Strain-encoded (SENC) cardiac magnetic imaging is used by numerous groups (e.g. [23,24]) to detect myocardial dysfunction.
Garot et al. [22] performed experiments on five healthy volunteers and nine patients with infarction. They assess performance without tags and to quote the abstract, ``Local contractile performance was decreased in infracted myocardium versus that in remote and adjacent myocardium (P < .01) and in adjacent versus remote myocardium (P < .05).''
The paper says that ``[i]n contrast to conventional tagging, strain-encoded MR imaging is a technique that uses tag surfaces that are parallel, not orthogonal, to the image plane, combined with out-of-plane phase-encoding gradients in the perpendicular section-select direction (14).

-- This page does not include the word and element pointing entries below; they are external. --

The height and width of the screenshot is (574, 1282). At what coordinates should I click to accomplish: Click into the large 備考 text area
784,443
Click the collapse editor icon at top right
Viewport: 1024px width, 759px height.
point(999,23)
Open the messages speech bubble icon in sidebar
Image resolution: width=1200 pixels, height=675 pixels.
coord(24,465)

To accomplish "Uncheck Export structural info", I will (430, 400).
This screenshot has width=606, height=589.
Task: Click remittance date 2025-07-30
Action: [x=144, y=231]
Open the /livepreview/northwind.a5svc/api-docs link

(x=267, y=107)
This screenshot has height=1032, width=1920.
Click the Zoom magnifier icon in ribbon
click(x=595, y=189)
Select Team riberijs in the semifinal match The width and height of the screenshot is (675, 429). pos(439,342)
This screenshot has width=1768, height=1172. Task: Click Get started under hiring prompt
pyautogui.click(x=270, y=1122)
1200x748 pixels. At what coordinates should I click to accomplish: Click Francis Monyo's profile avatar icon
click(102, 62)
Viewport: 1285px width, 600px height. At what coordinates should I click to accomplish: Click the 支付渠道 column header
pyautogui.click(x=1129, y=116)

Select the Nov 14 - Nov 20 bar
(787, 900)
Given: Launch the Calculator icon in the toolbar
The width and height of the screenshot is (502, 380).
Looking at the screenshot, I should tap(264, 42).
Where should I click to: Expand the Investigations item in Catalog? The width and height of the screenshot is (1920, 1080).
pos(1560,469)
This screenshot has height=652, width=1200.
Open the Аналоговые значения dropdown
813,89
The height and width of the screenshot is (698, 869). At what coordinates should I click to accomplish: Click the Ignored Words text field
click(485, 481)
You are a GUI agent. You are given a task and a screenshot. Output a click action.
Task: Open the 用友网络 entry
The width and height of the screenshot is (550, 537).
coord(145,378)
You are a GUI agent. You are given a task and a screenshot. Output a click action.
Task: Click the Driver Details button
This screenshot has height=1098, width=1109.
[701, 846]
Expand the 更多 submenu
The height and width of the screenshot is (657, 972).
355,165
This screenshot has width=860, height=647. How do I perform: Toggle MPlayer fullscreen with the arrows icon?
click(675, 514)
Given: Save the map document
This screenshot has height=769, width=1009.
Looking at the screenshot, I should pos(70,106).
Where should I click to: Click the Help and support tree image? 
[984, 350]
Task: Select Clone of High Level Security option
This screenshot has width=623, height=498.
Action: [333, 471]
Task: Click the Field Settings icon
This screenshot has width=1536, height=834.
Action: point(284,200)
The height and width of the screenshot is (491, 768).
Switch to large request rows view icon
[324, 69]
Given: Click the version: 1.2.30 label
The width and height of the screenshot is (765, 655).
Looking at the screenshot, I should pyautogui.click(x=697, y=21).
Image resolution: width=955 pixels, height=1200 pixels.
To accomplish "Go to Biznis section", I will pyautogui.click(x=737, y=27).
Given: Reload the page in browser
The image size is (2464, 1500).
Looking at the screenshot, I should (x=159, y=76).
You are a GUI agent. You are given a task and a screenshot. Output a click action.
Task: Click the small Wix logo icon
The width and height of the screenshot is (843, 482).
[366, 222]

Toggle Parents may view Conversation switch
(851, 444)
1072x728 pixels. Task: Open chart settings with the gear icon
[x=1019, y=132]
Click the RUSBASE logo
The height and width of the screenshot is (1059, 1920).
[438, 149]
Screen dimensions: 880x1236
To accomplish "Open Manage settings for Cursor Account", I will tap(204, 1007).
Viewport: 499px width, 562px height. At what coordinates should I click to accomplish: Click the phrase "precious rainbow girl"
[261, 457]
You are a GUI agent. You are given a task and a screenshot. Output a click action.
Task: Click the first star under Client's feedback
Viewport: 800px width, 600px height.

Because local frequency of the tag pattern is related to myocardial strain (15,16), we hypothesized that strain-encoded MR imaging might provide direct myocardial longitudinal strain (Ell) imaging embedded on short-axis images of the LV. This technique may have potential in the online assessment of intrinsic myocardial contractility and may therefore represent a powerful addition to the assessment of myocardial viability by quantifying local function automatically. Thus, the purpose of our study was to prospectively evaluate strain-encoded MR imaging as a method for direct imaging of regional LV function that precludes the need for post-processing and can be used in combination with contrast material-enhanced MR imaging in the assessment of local myocardial viability.''
Mirja Neizel [25,26,27] published a series of studies with a group whose study ``evaluated the value of systolic and diastolic deformation indexes determined by strain-encoded imaging to predict persistent severe dysfunction at follow-up in patients after reperfused acute myocardial infarction (AMI) in comparison with late gadolinium enhancement (LGE).''
This body of work constitutes a surrogate or replacement for tagging.